## INPUT DATA
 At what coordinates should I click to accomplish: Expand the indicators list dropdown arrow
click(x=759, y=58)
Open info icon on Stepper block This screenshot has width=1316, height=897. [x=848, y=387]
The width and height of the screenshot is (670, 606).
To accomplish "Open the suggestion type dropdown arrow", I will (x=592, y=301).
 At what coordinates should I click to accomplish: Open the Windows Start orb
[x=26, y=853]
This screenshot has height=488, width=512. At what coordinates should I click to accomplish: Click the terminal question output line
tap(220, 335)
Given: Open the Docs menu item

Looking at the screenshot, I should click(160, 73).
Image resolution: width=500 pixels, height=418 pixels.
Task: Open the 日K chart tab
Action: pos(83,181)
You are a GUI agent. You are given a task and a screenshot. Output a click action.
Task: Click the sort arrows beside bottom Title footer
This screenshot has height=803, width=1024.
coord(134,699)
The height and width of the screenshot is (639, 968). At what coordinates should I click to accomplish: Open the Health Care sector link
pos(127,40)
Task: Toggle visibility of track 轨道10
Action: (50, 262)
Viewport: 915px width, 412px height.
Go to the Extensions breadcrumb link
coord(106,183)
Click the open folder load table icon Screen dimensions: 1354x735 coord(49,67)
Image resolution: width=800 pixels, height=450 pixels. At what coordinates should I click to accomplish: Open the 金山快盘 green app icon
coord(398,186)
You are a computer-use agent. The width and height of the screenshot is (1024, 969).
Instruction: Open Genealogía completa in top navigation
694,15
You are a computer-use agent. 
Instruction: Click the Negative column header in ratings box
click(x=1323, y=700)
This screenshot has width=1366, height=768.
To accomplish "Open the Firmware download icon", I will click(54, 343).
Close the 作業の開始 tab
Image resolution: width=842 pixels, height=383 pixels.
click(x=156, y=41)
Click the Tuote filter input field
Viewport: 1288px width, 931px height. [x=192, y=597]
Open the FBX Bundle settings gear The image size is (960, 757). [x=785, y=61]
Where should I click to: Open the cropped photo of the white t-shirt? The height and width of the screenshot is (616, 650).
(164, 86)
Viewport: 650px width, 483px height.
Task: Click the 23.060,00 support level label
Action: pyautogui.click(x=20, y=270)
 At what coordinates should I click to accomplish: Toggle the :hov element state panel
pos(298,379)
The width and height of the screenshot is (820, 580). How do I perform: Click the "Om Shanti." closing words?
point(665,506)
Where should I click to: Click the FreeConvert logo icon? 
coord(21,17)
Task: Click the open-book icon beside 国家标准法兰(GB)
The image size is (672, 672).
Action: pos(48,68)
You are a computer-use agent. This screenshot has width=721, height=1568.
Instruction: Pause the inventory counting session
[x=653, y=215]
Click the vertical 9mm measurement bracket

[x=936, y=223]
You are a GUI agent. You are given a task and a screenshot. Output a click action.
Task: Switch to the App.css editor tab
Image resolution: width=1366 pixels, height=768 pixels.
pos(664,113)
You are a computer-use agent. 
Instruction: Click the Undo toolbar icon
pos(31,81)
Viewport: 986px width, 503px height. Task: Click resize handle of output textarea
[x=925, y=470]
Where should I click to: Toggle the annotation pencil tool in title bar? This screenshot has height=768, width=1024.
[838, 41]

## INSTRUCTIONS TO FOLLOW
Print each record word for word.

## RESPONSE TO THE TASK
 At what coordinates should I click to accomplish: Expand the indicators list dropdown arrow
click(x=759, y=58)
Open info icon on Stepper block This screenshot has width=1316, height=897. [x=848, y=387]
The width and height of the screenshot is (670, 606).
To accomplish "Open the suggestion type dropdown arrow", I will (x=592, y=301).
 At what coordinates should I click to accomplish: Open the Windows Start orb
[x=26, y=853]
This screenshot has height=488, width=512. At what coordinates should I click to accomplish: Click the terminal question output line
tap(220, 335)
Given: Open the Docs menu item

Looking at the screenshot, I should click(160, 73).
Image resolution: width=500 pixels, height=418 pixels.
Task: Open the 日K chart tab
Action: pos(83,181)
You are a GUI agent. You are given a task and a screenshot. Output a click action.
Task: Click the sort arrows beside bottom Title footer
This screenshot has height=803, width=1024.
coord(134,699)
The height and width of the screenshot is (639, 968). At what coordinates should I click to accomplish: Open the Health Care sector link
pos(127,40)
Task: Toggle visibility of track 轨道10
Action: (50, 262)
Viewport: 915px width, 412px height.
Go to the Extensions breadcrumb link
coord(106,183)
Click the open folder load table icon Screen dimensions: 1354x735 coord(49,67)
Image resolution: width=800 pixels, height=450 pixels. At what coordinates should I click to accomplish: Open the 金山快盘 green app icon
coord(398,186)
You are a computer-use agent. The width and height of the screenshot is (1024, 969).
Instruction: Open Genealogía completa in top navigation
694,15
You are a computer-use agent. 
Instruction: Click the Negative column header in ratings box
click(x=1323, y=700)
This screenshot has width=1366, height=768.
To accomplish "Open the Firmware download icon", I will click(54, 343).
Close the 作業の開始 tab
Image resolution: width=842 pixels, height=383 pixels.
click(x=156, y=41)
Click the Tuote filter input field
Viewport: 1288px width, 931px height. [x=192, y=597]
Open the FBX Bundle settings gear The image size is (960, 757). [x=785, y=61]
Where should I click to: Open the cropped photo of the white t-shirt? The height and width of the screenshot is (616, 650).
(164, 86)
Viewport: 650px width, 483px height.
Task: Click the 23.060,00 support level label
Action: pyautogui.click(x=20, y=270)
 At what coordinates should I click to accomplish: Toggle the :hov element state panel
pos(298,379)
The width and height of the screenshot is (820, 580). How do I perform: Click the "Om Shanti." closing words?
point(665,506)
Where should I click to: Click the FreeConvert logo icon? 
coord(21,17)
Task: Click the open-book icon beside 国家标准法兰(GB)
The image size is (672, 672).
Action: pos(48,68)
You are a computer-use agent. This screenshot has width=721, height=1568.
Instruction: Pause the inventory counting session
[x=653, y=215]
Click the vertical 9mm measurement bracket

[x=936, y=223]
You are a GUI agent. You are given a task and a screenshot. Output a click action.
Task: Switch to the App.css editor tab
Image resolution: width=1366 pixels, height=768 pixels.
pos(664,113)
You are a computer-use agent. 
Instruction: Click the Undo toolbar icon
pos(31,81)
Viewport: 986px width, 503px height. Task: Click resize handle of output textarea
[x=925, y=470]
Where should I click to: Toggle the annotation pencil tool in title bar? This screenshot has height=768, width=1024.
[838, 41]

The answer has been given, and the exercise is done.